I have the following statements in what I'm reading:
Let $(X,\mathcal{F},\mu)$ be a measure space, and let
$$\mathcal{M}(X,\mathcal{F})^{+}=\{f:X\to\mathbb{R}:\text{f is }\mathcal{F}\text{-measureable and }f(x)\geq 0\forall x\in X\}$$
and
$$\Phi_f^+=\{\rho\in\mathcal{M}(X,\mathcal{F})^{+}:\rho\text{ is simple and }0\leq\rho(x)\leq f(x)\forall x\in X\}$$
If $f\in\mathcal{M}(X,\mathcal{F})^{+}$ we define the integral of $f$ with respect to $\mu$ as:
$$\int f d\mu=\sup_{\rho \in \Phi^{+}_{f}}\int\rho d\mu$$
I don't really understand the last statement, so let me explain what I do understand: I have that when $\rho$ is a simple function, I have:
$$\int\rho d\mu=\sum_{i=1}^{n}a_i\mu(E_i)$$
This bascially says, if we have functions that creates some squares, we can easily get the area under the graph by adding the height $a_i$ $n$-times, as $\rho^{-1}(a_i)=E_i\quad\iff\quad \rho(E_i)=a_i$. Furthermore, as it's the integral with respect to $\mu$ we then for every different value $a_i$, which is the $E_i$ in the range of the function, multiply with some function $\mu$ value for $E_i$ that is $\mu(E_i)$.

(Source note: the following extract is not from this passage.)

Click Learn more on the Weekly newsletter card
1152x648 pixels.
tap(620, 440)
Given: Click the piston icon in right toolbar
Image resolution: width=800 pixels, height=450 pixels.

This the whole idea with this question, namely what is meant with:
$$\int f d\mu=\sup_{\rho \in \Phi^{+}_{f}}\int\rho d\mu$$
So we say the integral of $f$ with respect $\mu$ is:
Given that $f$ is a positive function with the codomain $\mathbb{R}$ (and it's measurable), then this is defined as being: The supremum to the integral of the simple function $\rho$ (I have defined $\rho$ earlier), given that $\rho\in\Phi_f^+$ (said otherwise, that $\rho$ has to be in the codomain of $f$, is simple and is less than or equal to $f$, where the codomain of $f$ is $\mathcal{M}(X,\mathcal{F})^{+}$).

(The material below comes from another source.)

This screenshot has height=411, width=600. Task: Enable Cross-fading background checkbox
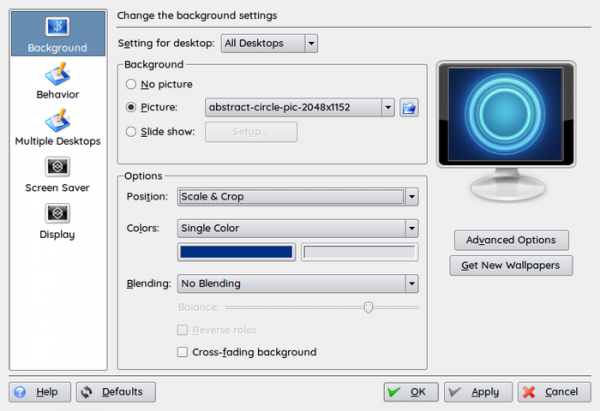tap(182, 352)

What does it mean to find a supremum to $\int \rho d\mu$ given $\rho\in\Phi_f^+?$
Or asked as I understand it: What does it mean to find the supremum to $\sum_{i=1}^{n}a_i\mu(E_i)$ for $\rho$ in the comdomain of $f$ (where I with comdomain of $f$ mean $\mathcal{M}(X,\mathcal{F})^{+}$), with $\rho$ being simple and less than $f$, namely that $\rho\in\Phi_f^+$?
My thoughts:
In the proof of the Riemann integral we see that infimum and supremum goes towards the same limit in the sum when we make the interval on the x-axis smaller and smaller, that we fx. call $I$, that is the Rieman integral. When we add heights and lengths in $\sum_{i=1}^{n}a_i\mu(E_i)$ and then multiply each rectangle with some function $\mu$ to every rectangle $\mu(E_i)$, namely $\mu(E_i)$ – how can we find a supremum? Why do we need supremum? In the Riemann integral we get different values for $I$ with different intervals on the x-axis, so it makes sense for me to take the supremum, but in this case, I don't see the use of supremum?

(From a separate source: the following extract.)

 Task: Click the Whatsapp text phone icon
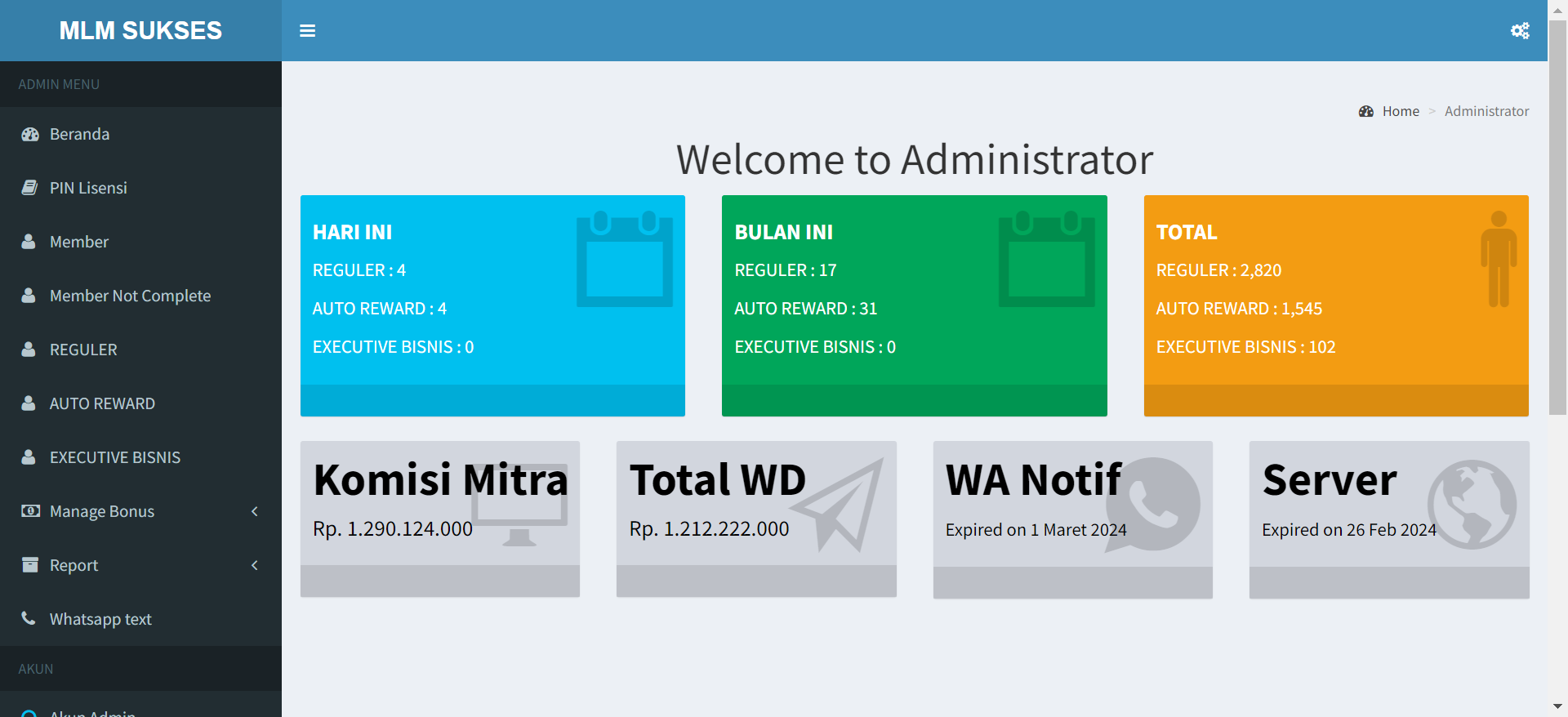click(29, 618)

I really can't get my head around this. If someone, really slowly, can explain this to me, I would greatly appreciate it.
Best Answer
Fortunately, the definition is really not saying very much. For each simple function $0\le \rho\le f$, we know how to compute the integral $\int \rho\,d\mu$. So, consider the set $\mathcal I$ of all such integrals (note these are just numbers, each representing the "area under the graph" of some $\rho$): $$ \mathcal I = \left\{ \int \rho\,d\mu : 0\le \rho\le f,\ \text{$\rho$ is simple}\right\} = \left\{ \int \rho\,d\mu : \rho\in\Phi_f^+\right\}. $$ Now, if $f\ge 0$ is measurable, we define $$ \int f\,d\mu \stackrel{\text{def}}{=} \sup \mathcal I. $$ Sometimes $\sup\mathcal I$ is written in the notation $$ \int f\,d\mu \stackrel{\text{def}}{=} \sup_{\rho\in\Phi_f^+}\int \rho\,d\mu. $$ The upshot is that if you know how to take the supremum of a set of real numbers, then you know what $\int f\,d\mu$ is.